The hidden partiton is inherently completely hidden - it lurks within the free space of the normal "outer" encrypted partition. There is no record of it, nor it's size, and you can only access it by providing it's own password.
There are two ways of mounting the outer encrypted partition. Only by it's own password, or also accompanied by the hidden partition's password to inform the system of the existence of the hidden partition.
If you mount it without the hidden partition's password, the system has no knowledge of it, and there's no way to know there's data to be found in the free space. Since it has no knowledge of it, the hidden data is not protected, and any writes done to the free space are potentially overwriting hidden data. Tough luck.
If you mount it by also providing the hidden partition's password, the system will know where the hidden data is, and the hidden data will be kept protected.
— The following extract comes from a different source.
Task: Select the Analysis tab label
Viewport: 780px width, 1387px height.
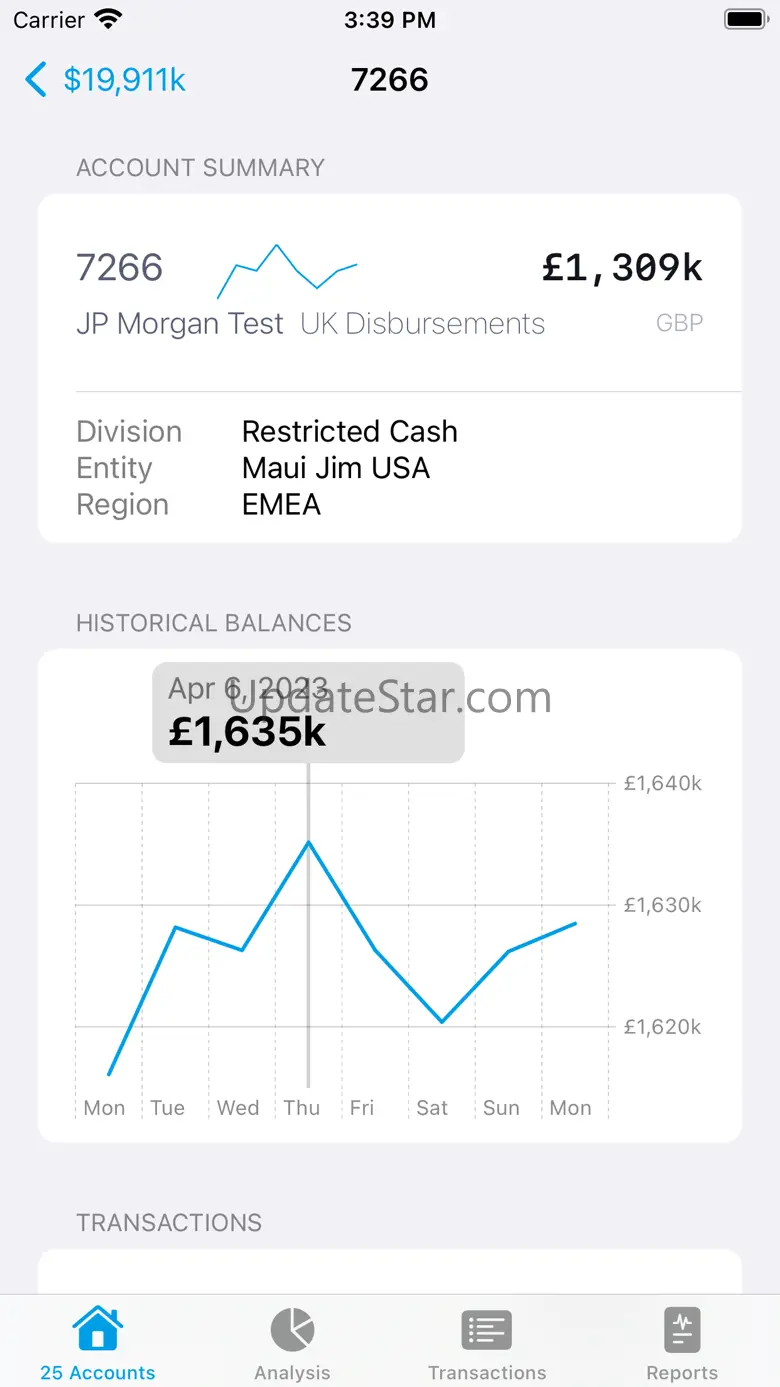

It prevents any overwrites with an error. It will not move the hidden data around to avoid the overwrite, because this would compromize it's security - it will only prevent the overwrite with a write error (in fact also making the whole system read-only until a remount).
So in everyday use, you'd have to always mount it with both passwords - but if you're forced to provide a password, you can only provide the normal password, and there will be no way to know that you have created a hidden partition too. There is no huge "hidden.dat" -file or such, only free space, which if examined, will show random incoherent bytes.
Of course, if you're using the hidden area from an OS that's not itself running in a hidden partition, there is a risk that the OS or some of the applications used for handling the data betray the existence, or even store a cached copy, of files in the hidden partition.
In your case even the OS would be within the hidden partition, creating a hidden operating system. In this case, there's no risk of it being compromized. (Of course there are always risks from outside the system, like getting keylogged, monitored by hidden cameras, remotely viewed by psychics, socially engineered by spychicks, abducted by aliens, and so on... but you get the idea.)
You'd also need to have a decoy operating system on an different partition (using the outer encrypted partition for data), for plausible deniability. You'd also need to use the decoy quite often for non-sensitive work so that it wouldn't look suspicious. So yes, I would imagine size might become a problem there, since writes to the data area (that contains the hidden operating system within the free space) have a good chance of failing (when colliding with the hidden data) unless there's a lot of truly free space. But I'm not familiar with usage of hidden operating systems, and there might well be some countermeasure for this that I'm not aware of.
The TrueCrypt documentation has quite a lot of stuff about this, and it's well worth reading.